- **To do**
Only the lines from the one holding "Toggle the Link with Editor icon" through the end of the records below are to be reproduced exactly, and pictures are to be omitted.
*** Given entries ***
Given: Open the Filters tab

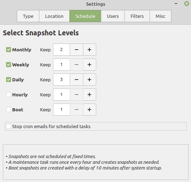Looking at the screenshot, I should coord(137,16).
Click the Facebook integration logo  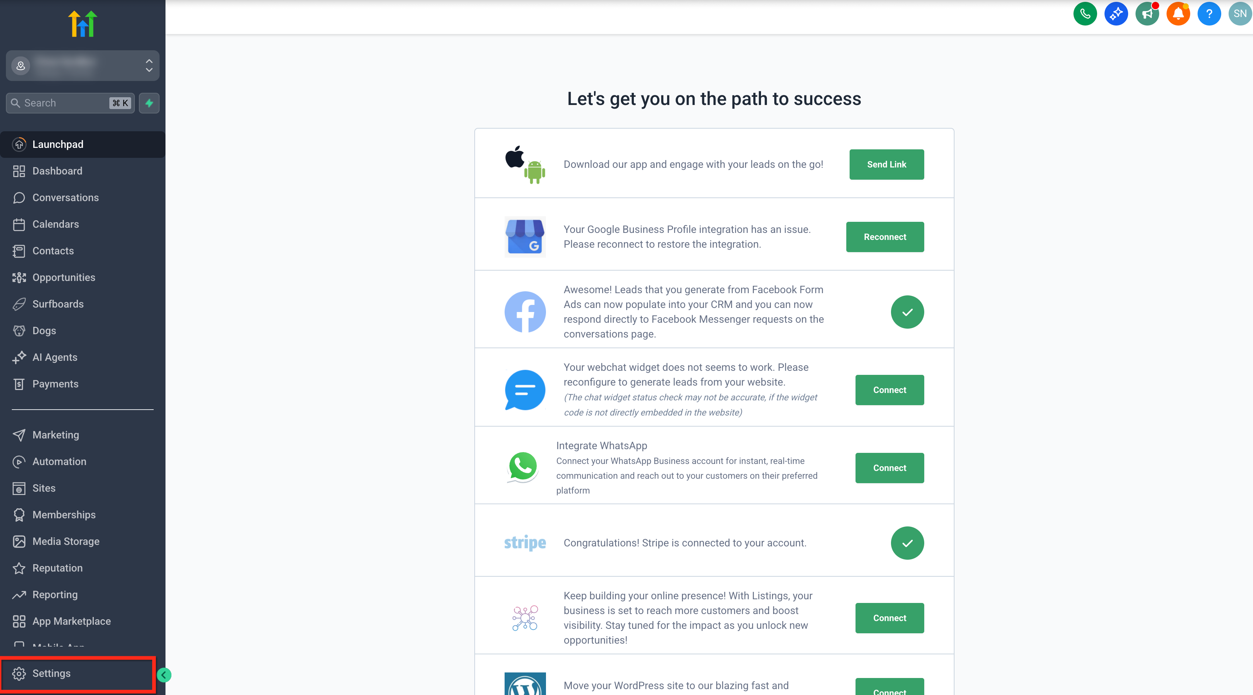pos(525,312)
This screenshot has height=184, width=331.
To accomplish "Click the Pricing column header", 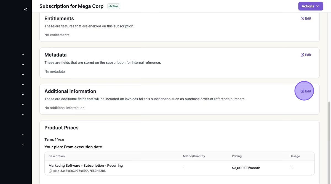I will [237, 156].
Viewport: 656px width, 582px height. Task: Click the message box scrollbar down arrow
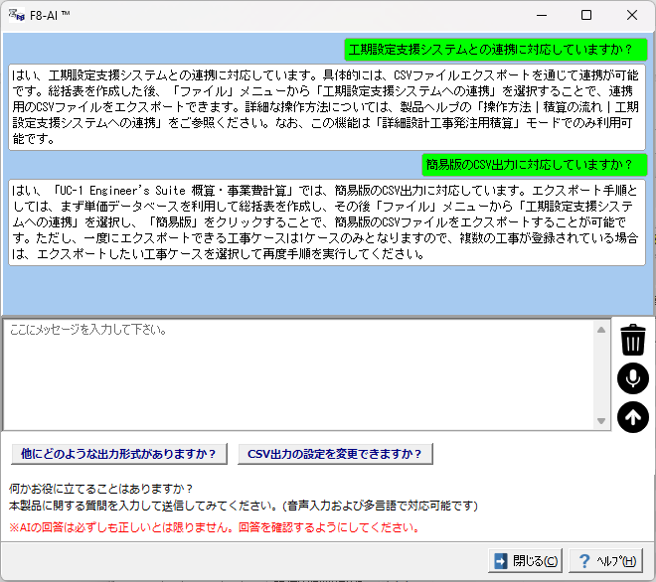coord(600,422)
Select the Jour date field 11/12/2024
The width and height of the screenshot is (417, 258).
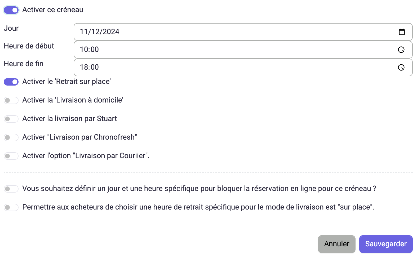(243, 32)
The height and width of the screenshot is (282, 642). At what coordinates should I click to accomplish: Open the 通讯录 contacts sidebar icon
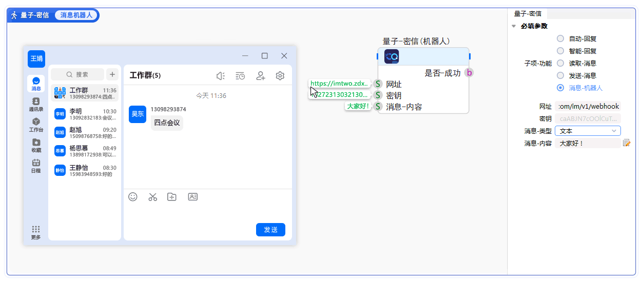click(x=36, y=104)
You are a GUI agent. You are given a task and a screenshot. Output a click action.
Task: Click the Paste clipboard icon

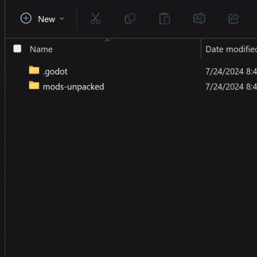pyautogui.click(x=164, y=19)
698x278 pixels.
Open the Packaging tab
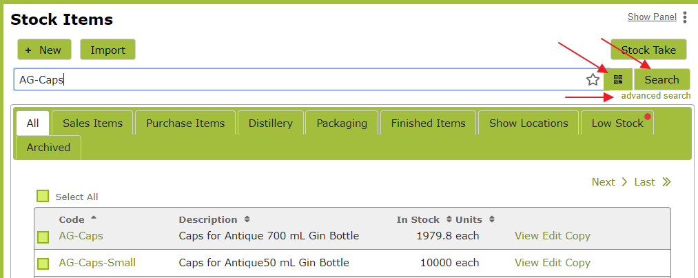click(342, 123)
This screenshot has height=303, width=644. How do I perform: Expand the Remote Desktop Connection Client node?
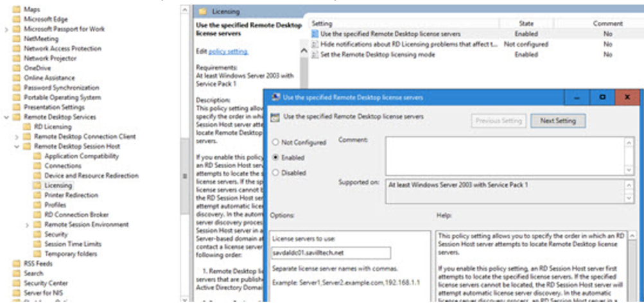[x=17, y=137]
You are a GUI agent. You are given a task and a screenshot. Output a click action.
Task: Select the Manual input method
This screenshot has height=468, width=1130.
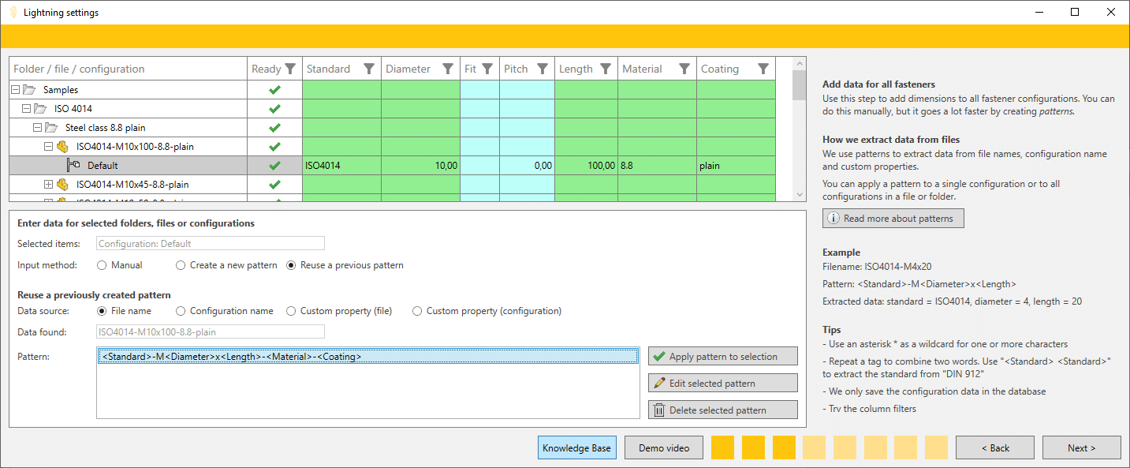[x=102, y=265]
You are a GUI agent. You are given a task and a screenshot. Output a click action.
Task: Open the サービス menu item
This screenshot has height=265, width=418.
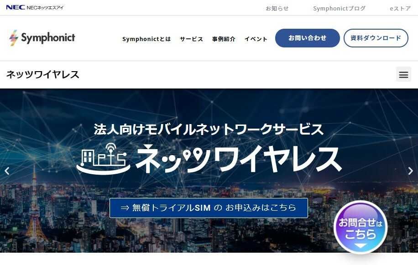point(191,39)
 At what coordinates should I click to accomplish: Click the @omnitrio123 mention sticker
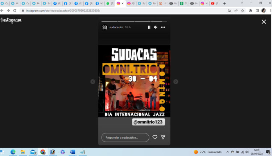coord(148,122)
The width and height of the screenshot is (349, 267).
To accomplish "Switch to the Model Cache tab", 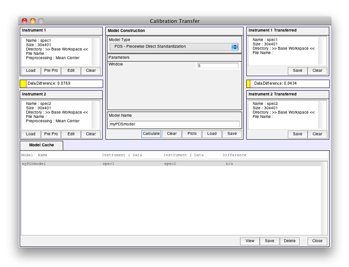I will [x=41, y=145].
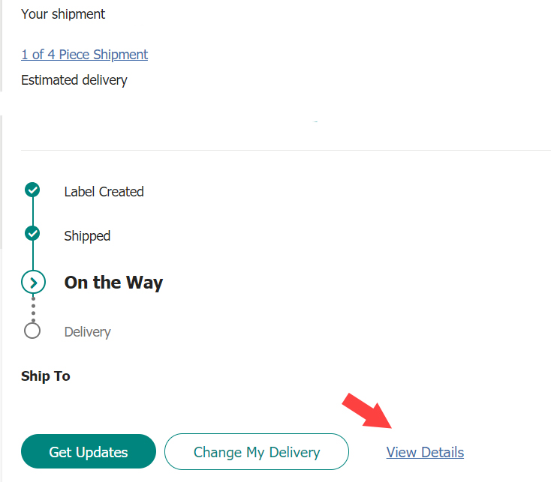Viewport: 551px width, 482px height.
Task: Select the On the Way chevron icon
Action: (33, 283)
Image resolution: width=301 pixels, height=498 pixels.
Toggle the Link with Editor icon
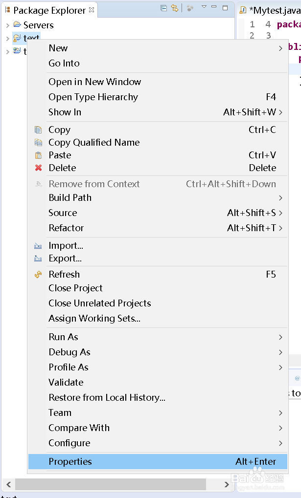(x=175, y=8)
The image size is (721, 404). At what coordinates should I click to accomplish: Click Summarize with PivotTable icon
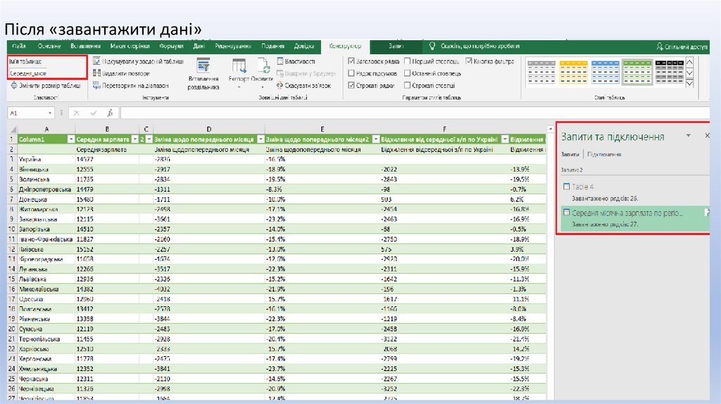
*** End of Given entries ***
- **Task output**
Toggle the Link with Editor icon
(x=175, y=8)
The image size is (721, 404). At what coordinates should I click to accomplish: Click Summarize with PivotTable icon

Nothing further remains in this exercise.